**Required action**
Skip the pictures and retype exactly the lines from the one holding "At what coordinates should I click to accomplish: Click" through the end of the entries.

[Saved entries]
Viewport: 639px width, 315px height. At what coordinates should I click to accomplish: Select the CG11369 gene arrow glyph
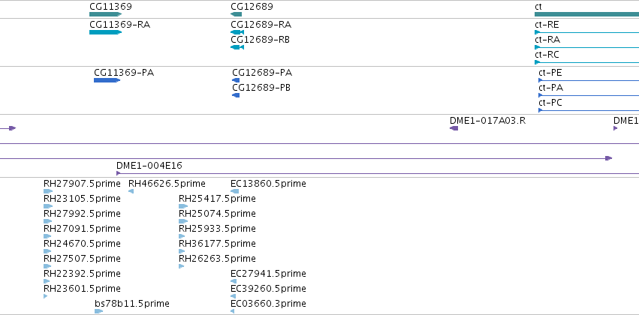pyautogui.click(x=106, y=14)
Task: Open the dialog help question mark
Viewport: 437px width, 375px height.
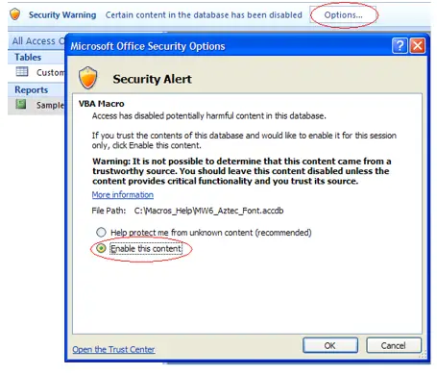Action: 400,46
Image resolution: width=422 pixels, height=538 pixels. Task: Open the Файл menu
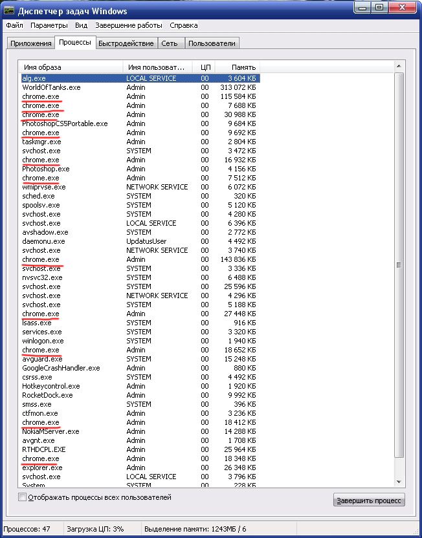pos(14,25)
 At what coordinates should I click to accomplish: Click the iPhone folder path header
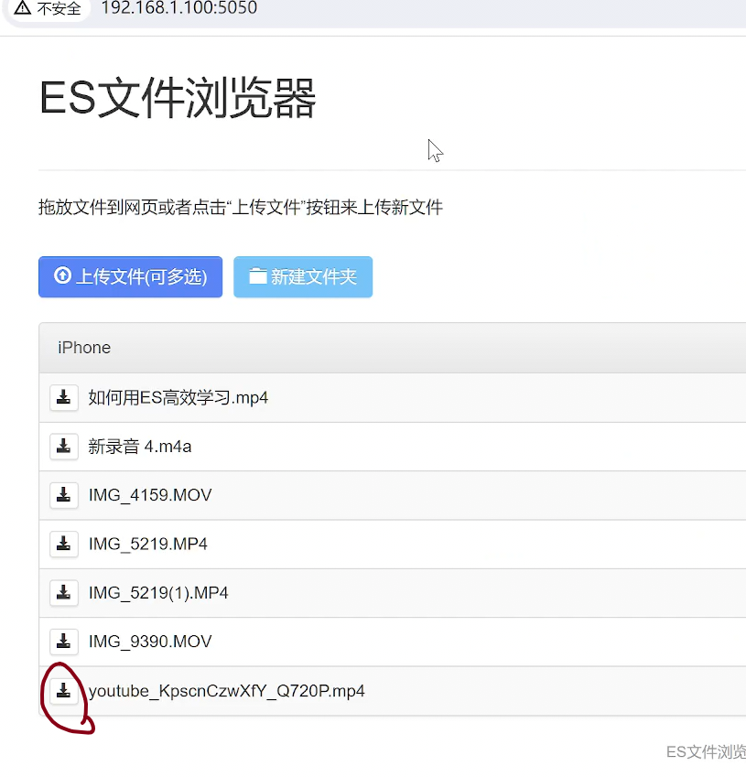(x=84, y=348)
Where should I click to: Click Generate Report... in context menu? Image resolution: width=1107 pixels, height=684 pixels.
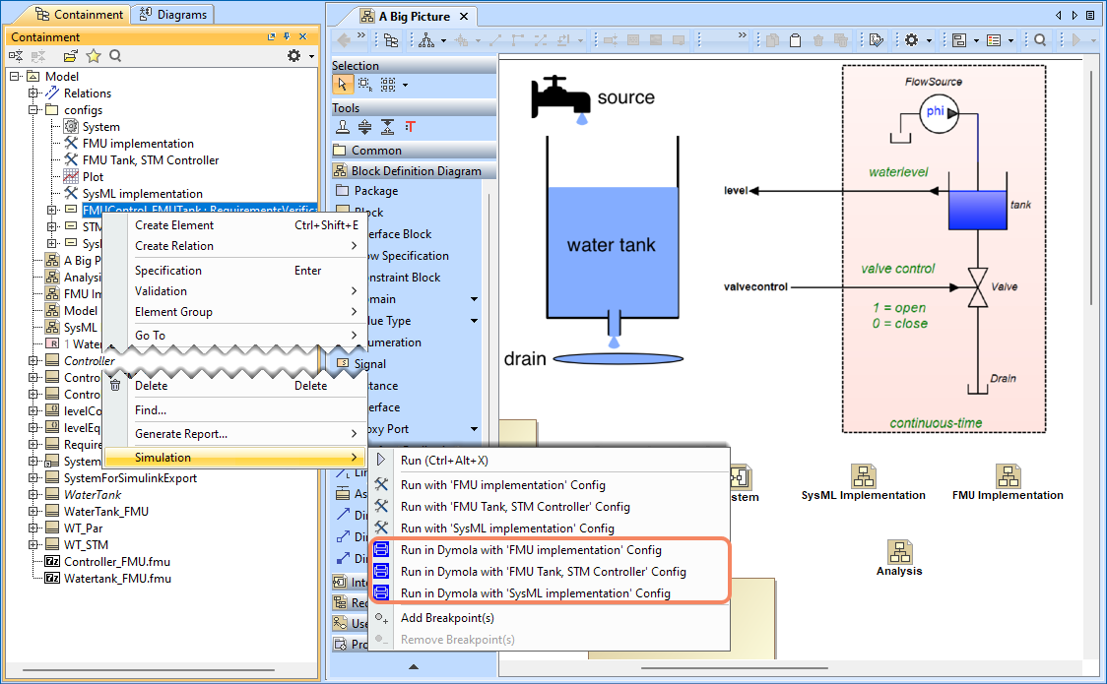coord(180,434)
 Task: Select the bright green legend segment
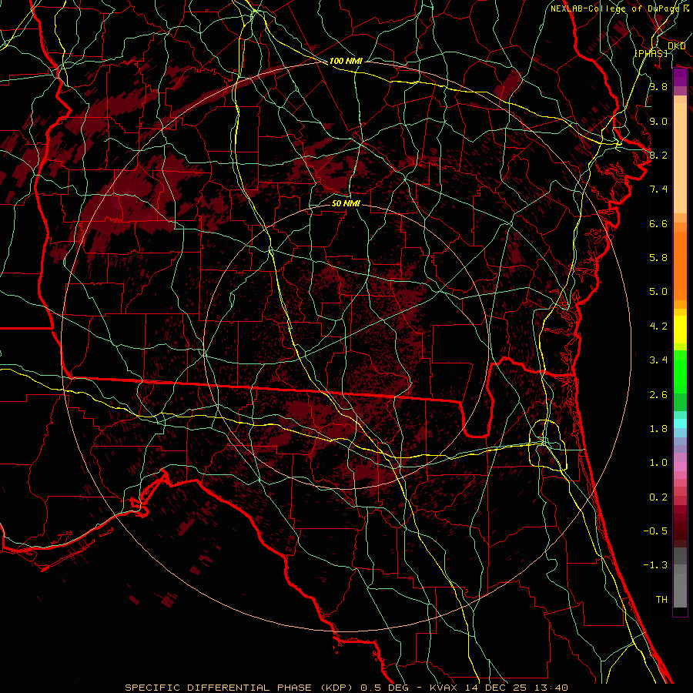tap(680, 371)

**Task answer**
 At what coordinates should I click to accomplish: Click the iPhone folder path header
(x=84, y=348)
Where should I click to: Click Generate Report... in context menu? Image resolution: width=1107 pixels, height=684 pixels.
coord(180,434)
 Task: Select the bright green legend segment
tap(680, 371)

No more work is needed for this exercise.